We need AwesomeAdopters.
We need human beings who stand tall enough to fall face-first into the stew.
Believe, and you shall receive. They came, they swooned, and they fell for the V.
The V was not the “virus.” AwesomeAdopters do not fall for cheap tricks like that. FeLV is just another vicissitude of life, like broken jingle balls or over-salted vichyssoise. These things happen. These things may change your day or your life span, but not your joy or your wingspan.
The V was Vacation, as in Fortune Cookie. An art project of the angels, Fortune Cookie is composed of sunsets and August peaches. He is New Jersey tomatoes and red gingham tablecloths. He is all the clippings from a Muppet salon, hand-woven into happiness that hugs you back. He is the song around the bonfire, and the fireflies that keep the beat. He is the vacation that lasts your whole life.
The V was Valedictorian, as in Sylvia. Feline brilliance is a given. Our residents restrain their knowledge of quantum mechanics only so we don’t feel stupid. But even among luminaries, Sylvia gleams. She is Emily Dickinson sharing minestrone with Einstein. She is physics, metaphysics, and the jollity at the end of every -ology. She is Provost and Chancellor. She is wise enough to love without calculation. She is the genius of grace, entwined in tabby stripes.
The V was for Vespa, as in Piper. Sylvia’s research confirms that Piper is the sole entity more jaunty than a scooter. All the pastel moto-bikes in Palermo cannot compete with the tortoiseshell who needs no pedals.

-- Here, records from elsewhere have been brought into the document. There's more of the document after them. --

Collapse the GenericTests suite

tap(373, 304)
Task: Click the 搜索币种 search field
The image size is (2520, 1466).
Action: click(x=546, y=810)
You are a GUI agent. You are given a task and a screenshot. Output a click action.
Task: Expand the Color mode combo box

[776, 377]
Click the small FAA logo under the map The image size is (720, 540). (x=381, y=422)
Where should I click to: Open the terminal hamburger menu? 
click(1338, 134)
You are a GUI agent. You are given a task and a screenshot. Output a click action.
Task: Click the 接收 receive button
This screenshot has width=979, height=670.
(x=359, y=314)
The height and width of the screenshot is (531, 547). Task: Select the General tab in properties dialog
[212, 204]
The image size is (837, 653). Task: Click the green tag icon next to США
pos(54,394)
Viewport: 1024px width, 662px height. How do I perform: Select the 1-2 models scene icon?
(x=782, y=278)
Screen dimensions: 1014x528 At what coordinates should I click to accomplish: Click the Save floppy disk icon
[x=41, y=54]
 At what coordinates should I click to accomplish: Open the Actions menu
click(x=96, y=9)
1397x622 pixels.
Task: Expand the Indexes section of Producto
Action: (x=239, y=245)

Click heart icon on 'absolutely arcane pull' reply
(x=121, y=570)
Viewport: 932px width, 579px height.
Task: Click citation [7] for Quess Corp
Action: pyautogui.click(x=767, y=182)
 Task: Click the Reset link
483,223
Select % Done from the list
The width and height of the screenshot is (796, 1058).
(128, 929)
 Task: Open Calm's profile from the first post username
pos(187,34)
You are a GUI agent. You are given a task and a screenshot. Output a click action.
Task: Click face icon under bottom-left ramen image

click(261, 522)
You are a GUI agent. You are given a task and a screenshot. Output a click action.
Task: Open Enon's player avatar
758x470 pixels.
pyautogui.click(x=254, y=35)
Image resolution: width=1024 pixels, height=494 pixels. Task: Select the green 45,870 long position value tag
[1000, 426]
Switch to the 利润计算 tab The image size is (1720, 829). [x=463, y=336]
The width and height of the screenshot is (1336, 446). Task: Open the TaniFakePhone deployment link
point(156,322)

Piper is wheels and wonderment, the root of all cuteness, a ride that weaves the narrow alleys between waking and dreams. She is everything you were scared to want, come true.
The V was for Velveteen, as in Malawi. She has read the book about the rabbit. She has never seen a spirit that was not kindred. Her green eyes are safe places for everything real. She listens until life softens. She will comfort you by letting you touch her. She will make your rough places smooth. Malawi is mercy in stripes, shadow making friends with light. She knows how to wait. She is soft and strong.
The V was for Valor, as in Pierre. Some called him an oversized Fortune Cookie, but that was not quite right. Some said he was a marmalade macaron, but there was more.
Some said Pierre was the Paris of the clouds, a maned rumor of a world run by love. They were not wrong. Someone blurted that Pierre looked just like Clint Eastwood, and once we stopped giggling like gerbils, we realized he was right.
My grandfather always insisted that Clint had “kind eyes.” Now I saw them, green as life.
They fell for the V, and they made his day.
V is for five, a quintain of adoptions that have Quinn’s Corner aglow.
What comes next?
What AwesomeAdopters will rise to the challenge of falling in love?
Not even Sylvia can tell.
Tabby’s Place is a place of many small miracles. Loving cats can do that for you – open your heart to joy – all things are possible. Piper, Malawi, Pierre, Sylvia, Fortune Cookie – your mission is clear. Go forth and spread your love forever.